Kurz vor Ostern

Wasser als Symbol für Spiritualität und Lebendigkeit

Foto: Rainer Hörmann

Kurz vor Ostern
Gedanken zu schwuler Spiritualität inmitten politisierter Zeiten - inspiriert durch einen Text von Hans Peter Hauschild.

Kurz vor Ostern. Ich bin genervt und müde von dem Politik-Diktat, unter dem schwules Leben (wahrscheinlich queeres Leben allgemein) steht. Unentwegt hagelt es homophoben Quatsch aus irgendeiner Ecke. Und wenn die Bedrohung nicht von außen kommt, dann entdecken wir sie in der eigenen Community: Eine "Queergida" gehe mit religiösem Eifer gegen den schwulen Mann - weiß, cis, männlich - vor. Der Beitrag, der das verkündet, fällt mit Berichten über die Einführung des Scharia-Rechts in Brunei und der damit verbundenen Androhung der Todesstrafe für Homosexuelle zusammen. In einem Artikel des britischen "The Guardian" sagt ein Schwuler aus Brunei, dass das neue Recht eigentlich an der ohnehin schon schlimmen Situation für Homosexuelle nicht wirklich was ändert.
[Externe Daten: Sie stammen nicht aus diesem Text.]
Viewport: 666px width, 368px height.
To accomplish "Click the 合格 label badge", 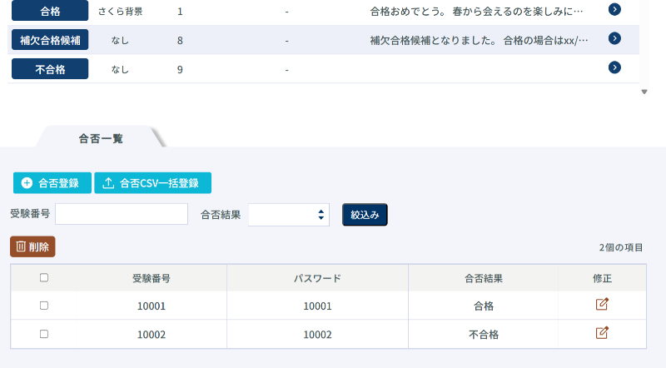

Kurz vor Ostern. Ich lese einen Aufsatz des 2003 verstorbenen Aids-Aktivisten Hans Peter Hauschild. "Sexuelle Überschreitung als spiritueller Weg" geht auf ein Treffen zu Ostern 2001 im Tagungshaus Waldschlösschen bei Göttingen zurück, das sich dem Thema Schwule Spiritualität und Sinnlichkeit widmete. Und im Zusammenhang mit Wörtern wie Exodus steht da zu lesen:

"Diese Politisierung religiöser Hoffnungen bzw. umgekehrt die politisch-gesellschaftliche Befreiung als Gotteserfahrung wurde zum Inbegriff der Emanzipation. Auch die bürgerlichen Emanzipationen inklusive der Schwulenbewegung sind vom Exodus geprägt: aus Ungerechtigkeit und Unterdrückung ins Reich der Freiheit. Säkulares und religiöses Transzendieren bilden eine unauflösliche Einheit."

Der Aufsatz ist, wie oft bei Hauschild, nicht ohne katholisch-philosophischen Bombast und nicht ohne die ganze Palette vom Theoretiker Michel Foucault bis zum Heiligen Sebastian zu haben. Aber bei aller wortgewaltiger Argumentation ruht er doch wieder bei ganz trivialen Alltagserfahrungen, die die hehre Mystik erden:

"Jeder Subkulturbesuch birgt die schmerzhafte Möglichkeit, nach kurzer Anmache von anderen stehengelassen zu werden oder sich selbst nach einem vergeblichen Versuch abzuwenden, was der andere manchmal gar nicht versteht, weil es ihm gut gefallen hat."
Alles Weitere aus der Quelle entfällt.